El cuento a la vista de esta semana en Pequeocio no habla de hipopótamos bailarines, ni de conejos sin orejas, sino de una farola un poco perezosa, que prefiere quedarse durmiendo cuando el resto de sus compañeras comienza a trabajar. Eso nos pasa a muchos de nosotros…¡seguro!

La historia de esta farola viene de hace mucho, mucho tiempo. Nació de una redacción del colegio de cuando era solo una niña, como muchos de vosotros. Con el tiempo, la farola dormilona cambió de forma, pero la idea de aquel cuento infantil nacido sobre un pupitre de escuela permanece. Con el tiempo, además, se completó con la preciosa ilustración de Raquel Blázquez. Y quedó lo que quedó, esta historia sobre el día y la noche, y sobre la función que todos tenemos en la vida. ¡Espero que os guste mucho!

Cuento de «La farola dormilona»

Las farolas, como buenas farolas, trabajaban por la noche y dormían por el día. Cerraban sus ojos cuando llegaba el sol, y dormían durante horas. Más tarde, cuando comenzaba a oscurecer, los ojos de las farolas, llenos de luz, se encendían para iluminar las calles.

Así era su vida y a todas les gustaba vivir así: de noche, en calles vacías, con toda la ciudad durmiendo y la luna en lo más alto presidiendo el cielo. A todas menos a una. Vivía en un parque de la ciudad y la llamaban la farola dormilona porque se pasaba la noche durmiendo y por el día, cuando nadie necesitaba de su luz, se mantenía encendida y brillante. Sus compañeras se pasaban el día regañándola:

¡Como sigas así acabarán por pensar que estás estropeada!

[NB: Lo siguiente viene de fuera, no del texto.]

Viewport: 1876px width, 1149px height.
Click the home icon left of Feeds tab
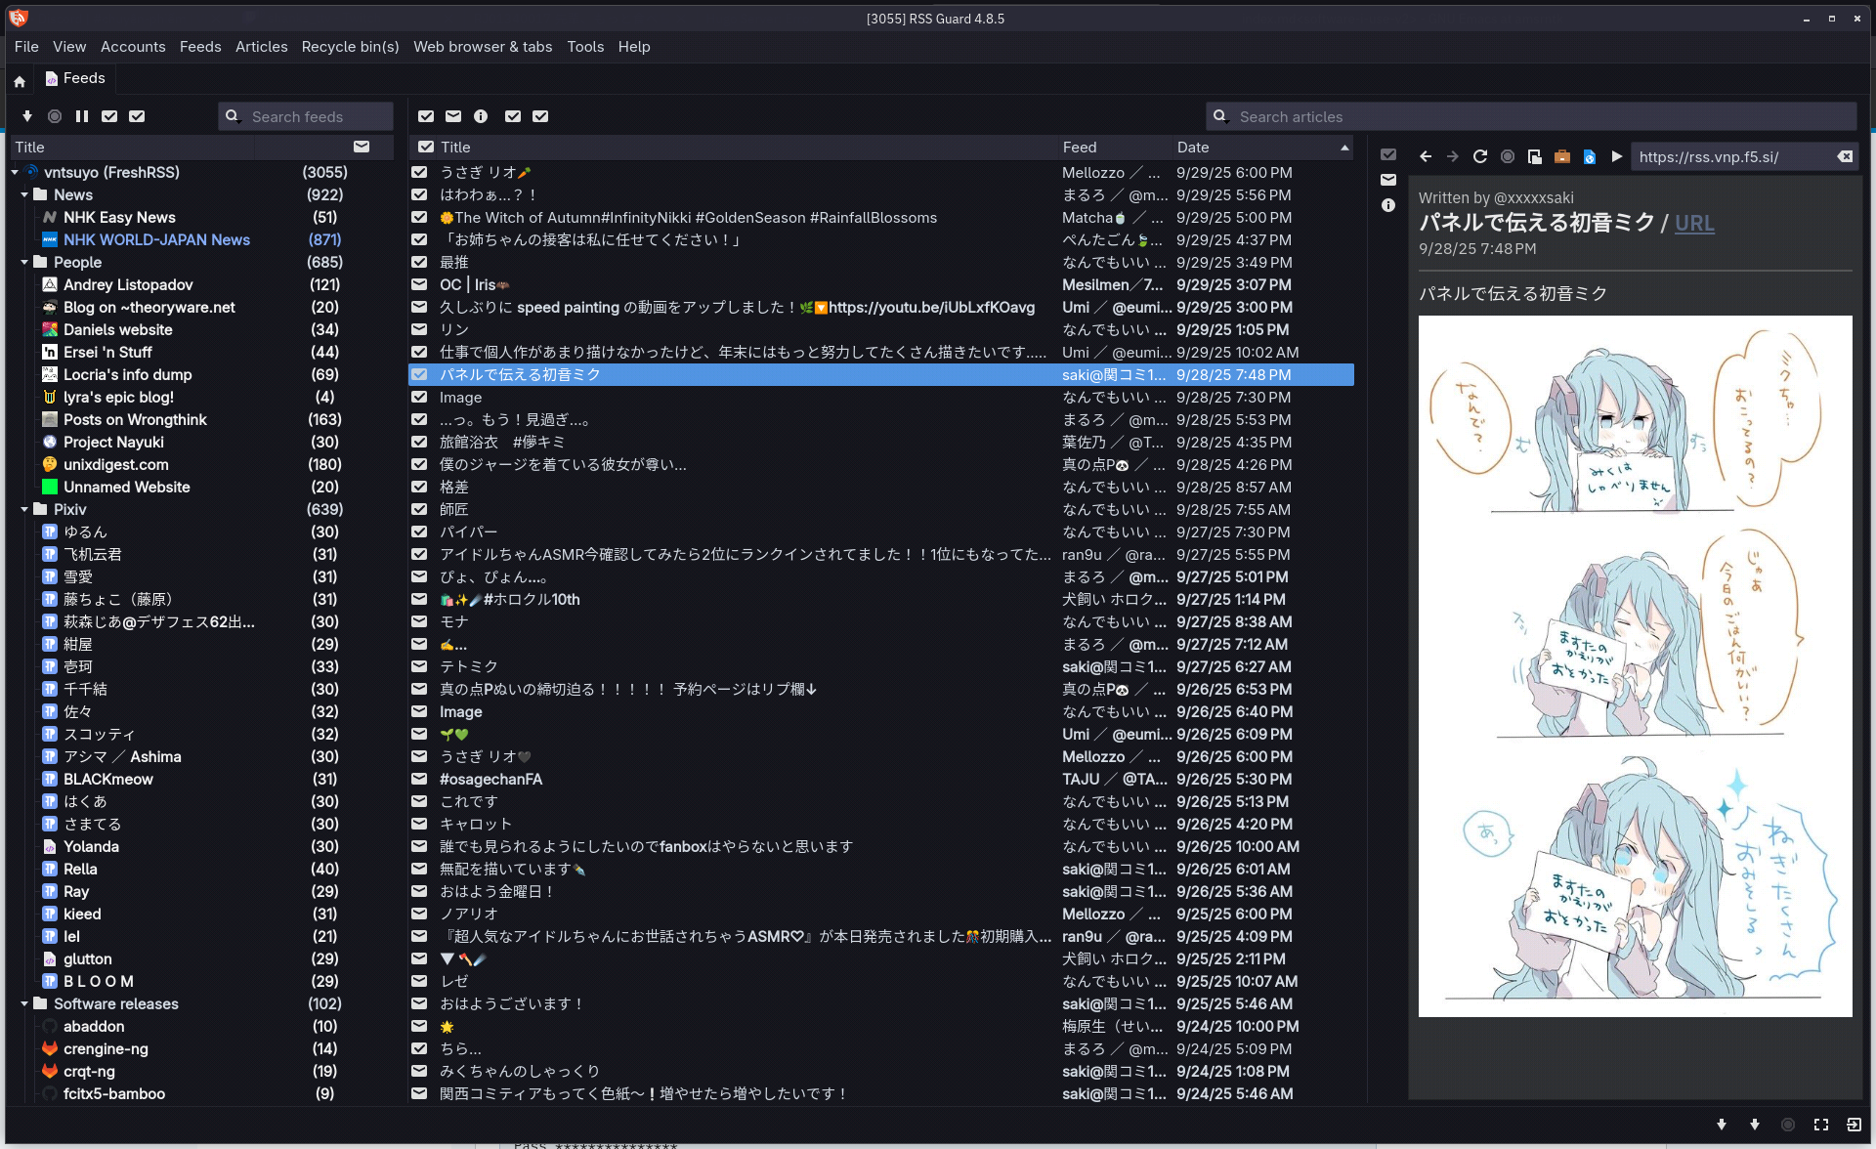20,82
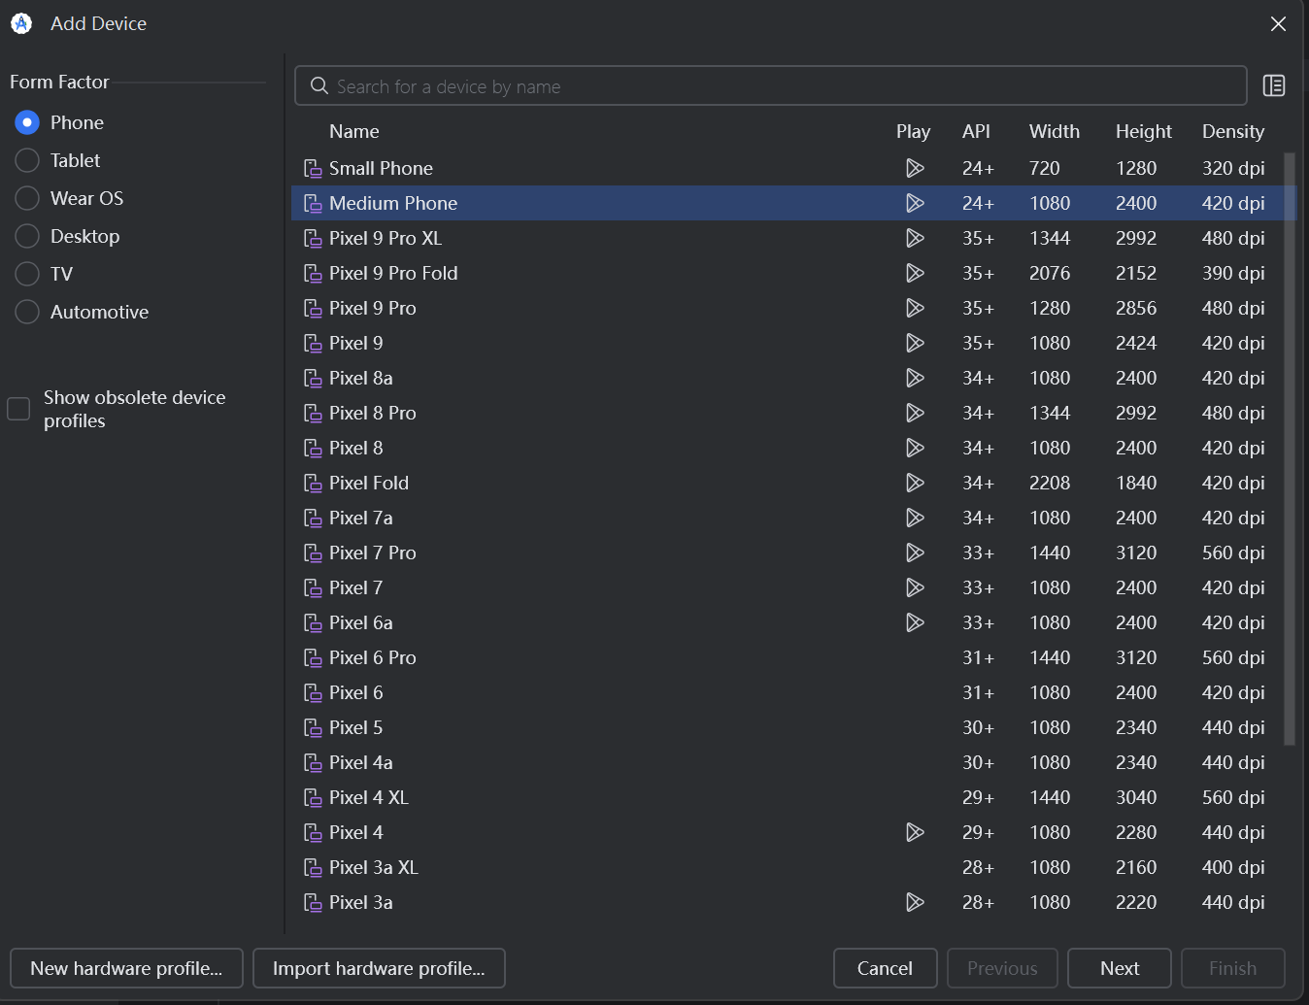Viewport: 1309px width, 1005px height.
Task: Sort the list by API column header
Action: tap(976, 131)
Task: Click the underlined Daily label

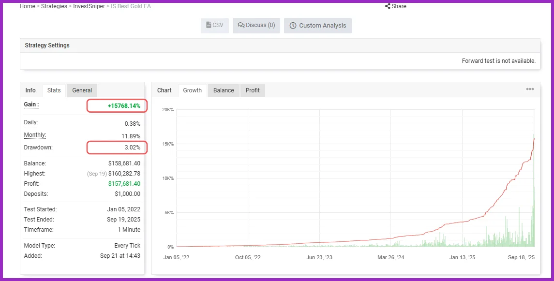Action: click(30, 123)
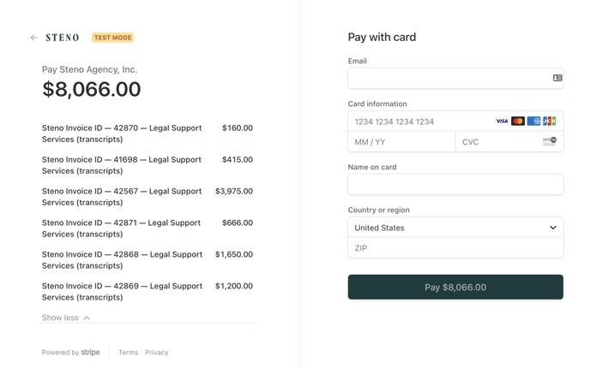Image resolution: width=590 pixels, height=368 pixels.
Task: Click the JCB card icon
Action: click(550, 121)
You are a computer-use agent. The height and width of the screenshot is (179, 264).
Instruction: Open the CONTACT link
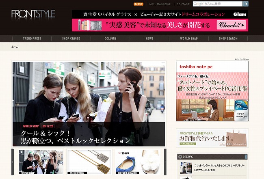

– No te das cuenta de que tu función es estar encendida por la noche…

– Claro, por el día no eres más que un gasto de electricidad innecesario.

La farola dormilona sabía que sus amigas tenían razón, pero no podía evitarlo. A ella le gustaba estar despierta de día, cuando la calle estaba llena de gente y de actividad, cuando los pájaros cantaban alegres y los niños correteaban por el parque.

– Pero es que la noche es tan aburrida… Nunca pasa nada, ni nadie…

Hasta que un día llegó al parque un viejo búho. Se había escapado del bosque porque sus ojos cansados ya no podían ver en la oscuridad como antes.

Vete a la ciudad – le habían dicho sus amigos –. Allí siempre hay luz, incluso de noche.

Así que el viejo búho había cogido todas sus pertenencias, pocas, la verdad, pues no era animal de acumular cosas, y había llegado hasta el parque donde vivía la farola dormilona. Tal y como era su costumbre, durmió todo el día y por la noche, al abrir los ojos, se encontró con aquella cálida luz de las farolas. Tan feliz estaba con aquel resplandor que permitía ver a sus ojos gastados, que se puso a ulular.

Todas las farolas se pasaron días comentando la belleza y singularidad de aquel canto del búho, tan diferente a lo que habían escuchado hasta entonces. Todas, menos la farola dormilona…

¿Y de verdad es tan extraño ese canto?

– Es increíble, estoy deseando que llegue la noche solo para oírlo.

Pero, ¿ese tal búho no puede cantar por las mañanas?

No, si quieres escucharlo tendrás que quedarte despierta por la noche, como todas las demás.

Tanto le picó la curiosidad a la farola dormilona, que la siguiente noche, en contra de su costumbre, permaneció con sus dos ojos luminosos abiertos. Era la primera vez que se quedaba despierta y le sorprendió la belleza de la luna, el sonido de los grillos entre los arbustos y sobre todo, aquel canto profundo del viejo búho.

A la mañana siguiente estaba tan cansada, después de haberse mantenido despierta tantas horas, que no le quedó más remedio que dormir y dormir. Hasta que llegó la oscuridad y sus ojos se abrieron para iluminar la noche.

Y así, día tras día. Noche tras noche. Nadie volvió a llamarla la farola dormilona.